La complaisance de l’Estonie

27 nov. 2002

Les déclarations cyniques des autorités portuaires de Tallinn se demandant pour quelles raisons le Byzantio et autres navires de cet acabit provoquent tant d’agitation en Europe, et particulièrement en France, témoignent du laisser-aller de l’Estonie en ce qui concerne la sécurité maritime. Les autorités estoniennes ne se posaient pas non plus de questions quand un pétrolier immatriculé aux Iles Marshall a quitté le port de Tallinn, fin mars 2001, avec 30.000 t de fuel lourd en provenance de la raffinerie Texaco; quelques heures après, à la suite d’une avarie de barre, le Baltic Carrier entrait en collision avec un cargo, et 2700 t de fuel lourd partaient à la mer. Les nappes d’hydrocarbures ont contaminé des marais, 3000 oiseaux morts ont été récupérés sur le littoral danois.

Quelques jours après le naufrage du Prestige, l’inspection d’urgence du Byzantio à Rotterdam le 19 novembre, mise en avant par la direction du port de Tallinn, démontre l’improvisation dans la gestion de ce pétrolier. Rien d’étonnant, puisque son gestionnaire est l’Aegean Shipping Compagny basée à Athènes et spécialisée dans la reprise et la surexploitation de navires-citernes en fin de vie.

Cependant, pour éclaircir les idées des responsables estoniens, il faut souligner qu’une grosse partie des moyens européens de récupération d’hydrocabures est mobilisée au large de l’Espagne et dans le Golfe de Gascogne, que la France a notamment envoyé deux navires de servitude, et que l’Espagne a besoin d’un renfort en barrages flottants.

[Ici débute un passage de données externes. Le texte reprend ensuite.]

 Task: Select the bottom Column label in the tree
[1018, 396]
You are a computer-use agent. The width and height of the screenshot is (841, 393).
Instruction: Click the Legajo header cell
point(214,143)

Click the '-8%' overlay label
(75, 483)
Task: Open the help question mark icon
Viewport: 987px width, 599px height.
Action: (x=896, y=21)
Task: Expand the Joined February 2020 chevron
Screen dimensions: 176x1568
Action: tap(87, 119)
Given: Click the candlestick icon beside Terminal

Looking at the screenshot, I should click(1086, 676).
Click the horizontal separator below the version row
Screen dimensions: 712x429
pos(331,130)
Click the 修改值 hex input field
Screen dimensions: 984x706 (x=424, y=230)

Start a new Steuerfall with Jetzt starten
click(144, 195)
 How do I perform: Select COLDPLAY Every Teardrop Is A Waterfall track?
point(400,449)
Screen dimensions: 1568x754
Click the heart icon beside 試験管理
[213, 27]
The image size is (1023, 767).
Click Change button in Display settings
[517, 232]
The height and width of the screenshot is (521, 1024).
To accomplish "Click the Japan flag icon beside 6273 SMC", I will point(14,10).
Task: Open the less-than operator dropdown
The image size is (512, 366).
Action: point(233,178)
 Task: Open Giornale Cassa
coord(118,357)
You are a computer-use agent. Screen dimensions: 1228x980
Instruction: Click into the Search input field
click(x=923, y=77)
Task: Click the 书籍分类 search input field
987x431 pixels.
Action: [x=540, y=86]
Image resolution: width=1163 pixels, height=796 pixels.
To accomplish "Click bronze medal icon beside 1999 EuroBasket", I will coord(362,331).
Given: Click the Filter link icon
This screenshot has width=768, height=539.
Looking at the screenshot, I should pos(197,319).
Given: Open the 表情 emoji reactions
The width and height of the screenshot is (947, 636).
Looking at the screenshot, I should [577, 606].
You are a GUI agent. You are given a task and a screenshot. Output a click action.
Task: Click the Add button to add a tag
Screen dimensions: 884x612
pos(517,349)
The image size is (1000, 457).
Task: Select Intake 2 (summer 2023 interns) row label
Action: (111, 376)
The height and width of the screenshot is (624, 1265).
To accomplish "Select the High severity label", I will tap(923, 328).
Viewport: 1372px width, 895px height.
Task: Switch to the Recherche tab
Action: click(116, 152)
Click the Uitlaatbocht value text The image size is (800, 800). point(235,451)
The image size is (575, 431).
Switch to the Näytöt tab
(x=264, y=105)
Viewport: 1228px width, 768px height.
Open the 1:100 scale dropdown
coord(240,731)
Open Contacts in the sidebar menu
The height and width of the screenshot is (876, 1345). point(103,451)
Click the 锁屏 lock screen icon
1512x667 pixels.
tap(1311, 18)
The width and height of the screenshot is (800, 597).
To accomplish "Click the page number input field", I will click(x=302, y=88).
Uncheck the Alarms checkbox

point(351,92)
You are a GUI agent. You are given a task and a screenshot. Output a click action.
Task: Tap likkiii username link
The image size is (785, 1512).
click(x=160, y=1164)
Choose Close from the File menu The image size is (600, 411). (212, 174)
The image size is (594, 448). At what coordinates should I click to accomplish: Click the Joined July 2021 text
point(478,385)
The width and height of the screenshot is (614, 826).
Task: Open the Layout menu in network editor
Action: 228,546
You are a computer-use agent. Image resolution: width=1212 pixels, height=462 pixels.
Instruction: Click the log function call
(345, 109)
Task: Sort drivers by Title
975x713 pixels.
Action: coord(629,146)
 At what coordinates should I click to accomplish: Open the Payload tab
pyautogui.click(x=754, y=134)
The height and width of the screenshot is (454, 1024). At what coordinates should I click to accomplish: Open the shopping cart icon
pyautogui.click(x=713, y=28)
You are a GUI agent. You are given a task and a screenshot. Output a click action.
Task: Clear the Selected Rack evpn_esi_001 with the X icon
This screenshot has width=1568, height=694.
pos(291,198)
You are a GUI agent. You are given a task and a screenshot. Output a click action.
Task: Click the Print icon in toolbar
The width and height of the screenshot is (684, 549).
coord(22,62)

C’est pourquoi aucun risque supplémentaire ne doit être pris en terme d’exposition aux marées noires.

D’autre part, suite aux tempêtes de novembre, la Mer du Nord et le Golfe de Gascogne sont encombrés par des épaves à la dérive: des conteneurs tombés des navires, des billes de bois, des débris divers. Outre le Prestige , dont la déchirure de la coque usée au dessus de la ligne de flottaison a sans doute été provoquée par une épave à la dérive, le chimiquier Bow Fagus a été victime d’une voie d’eau après une collision avec un objet non identifié le 21 Novembre 2002 entre le Danemark et la Suède sur la route qui serait celle du Byzantio. En conséquence, la communauté maritime et tous les pays concernés par la trajectoire du Byzantio ont des raisons légitimes de refuser le transit dans leurs eaux de ce navire-poubelle plein de fuel persistant et toxique.